Yes, type=simple is the classic Netwatch type: a ping sent every [interval] seconds, no reply → down event.
I would have liked a simple extension that allows “N missed pings” before it declares a down event.
What we got was more sophisticated than that, but difficult to tame.

challado · August 19, 2023, 12:33pm

I think that “if the value is not set, I WON’T WILL use these metric”, but mikrotik put on it a DEFAULT value, and all metricits works only with AND operator, not with OR. Simply is inneficient and bad designed.

anav · August 19, 2023, 2:45pm

Is this netwatch ping, to replace doing so in IP Routes?
In other words to ensure internet is actually reachable through ISP?

challado · August 21, 2023, 10:34pm

Anav, I won’t understand so good your question, but my English is poor.
In really check-gateway=ping is a good choice to detect problems to your router, but… If the problem is ACROSS the router, never detect link downs.

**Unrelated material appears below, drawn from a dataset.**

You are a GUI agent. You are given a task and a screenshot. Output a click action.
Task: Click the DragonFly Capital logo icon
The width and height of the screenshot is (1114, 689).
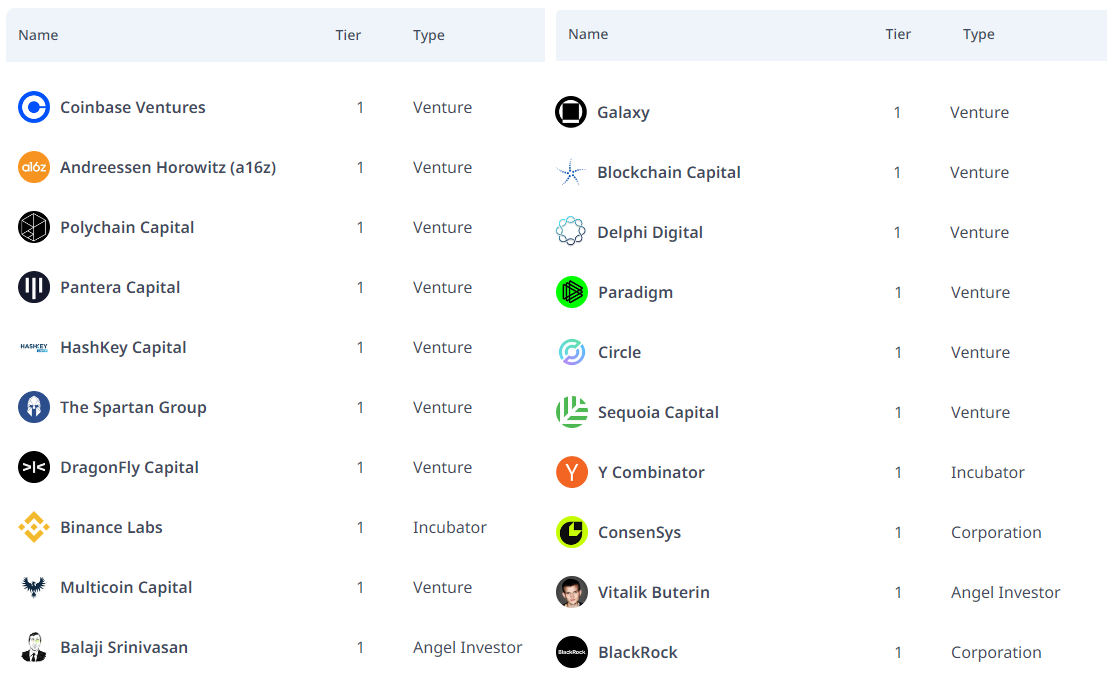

Here we have several problems with that with two links for redundancy. The internet downs but gateway is still active, because problem is AFTER the gateway. Then, redundancy is useless in this case. I use netwatch to ping to some destinations (static routes on link 1 or link 2) to detect if LINK1 is DOWN or LINK2 (redundancy) is down too. But some links are STARLINK, and ping have abrupt latency variations, but NOT packet loss (link is active, but with a poor performance, but… NOT OFFLINE).

Amm0 · August 21, 2023, 10:47pm

I put in a feature request for the /ip/route’s check-gateway= to support “linking” to one (or more) netwatch entries (and any allowed things like http and icmp with jitter/etc stats). http://forum.mikrotik.com/t/feature-request-link-check-gateway-in-routes-to-a-netwatch-item-s/163771/1

But today check-gateway=ping is just the next-hop router, and no IP to check is allowed (other than using recursive routes which your familar).